This recent trend of acceptance can be widely seen on social media as more and more feeds feature tattoos. This allows artists to reach a new demographic of individuals who otherwise may have been opposed to tattoos. The spread of tattooing online also helps potential clients search for an artist or design they want.
Brandon Smith, a tattoo artist in San Marcos, Texas, attended the invitational last weekend. He said he has been working in the industry since 2008, allowing him to witness the negative and positive effects of social media on the world of tattooing.
“Social media has consolidated good work into an easily accessible platform,” Smith said. “It took me years to figure out what good tattoo work looked like and to learn how to emulate it.
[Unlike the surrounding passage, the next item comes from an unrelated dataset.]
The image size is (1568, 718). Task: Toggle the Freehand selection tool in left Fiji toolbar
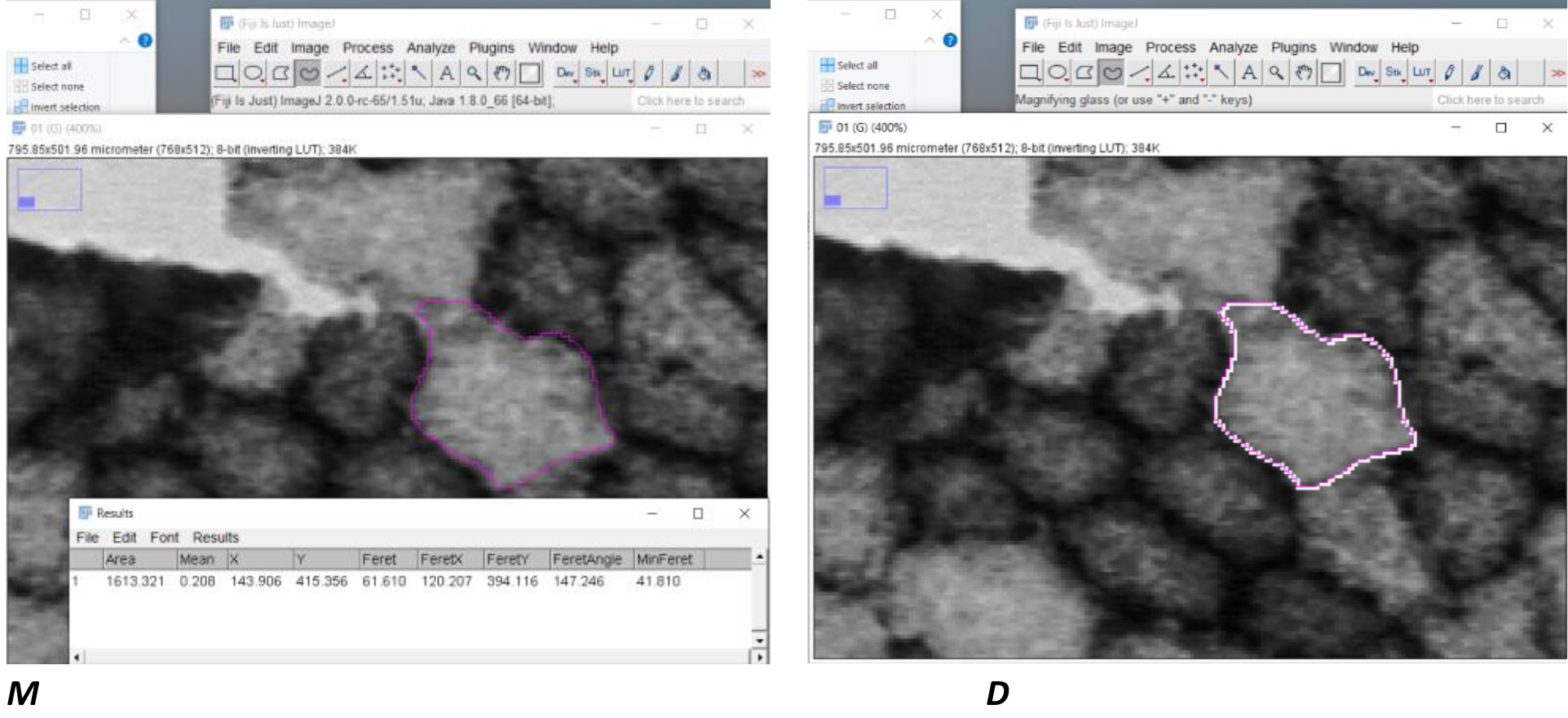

The algorithms favor quality pictures over quality tattoos.”
Mason Chimato, an artist in Florida, said another downfall is that smaller, local artists can easily be buried under the countless tattoo pages and hashtags. Eventually, as the photo gets passed around, the artist loses credit for their work.
“Social media helped at one point, but it seems that it is holding back most small business now,” Chimato said.
While social media sometimes causes tattoos clients to be catfished and smaller parlors may experience difficulties in getting public attention, it has become easier for consumers to reach out to an abundance of artists.
Through events like Colón’s and networking via social media, tattoo collectors are no longer restricted to their local tattoo parlor.
“It’s just about keeping the art alive,” Colón said.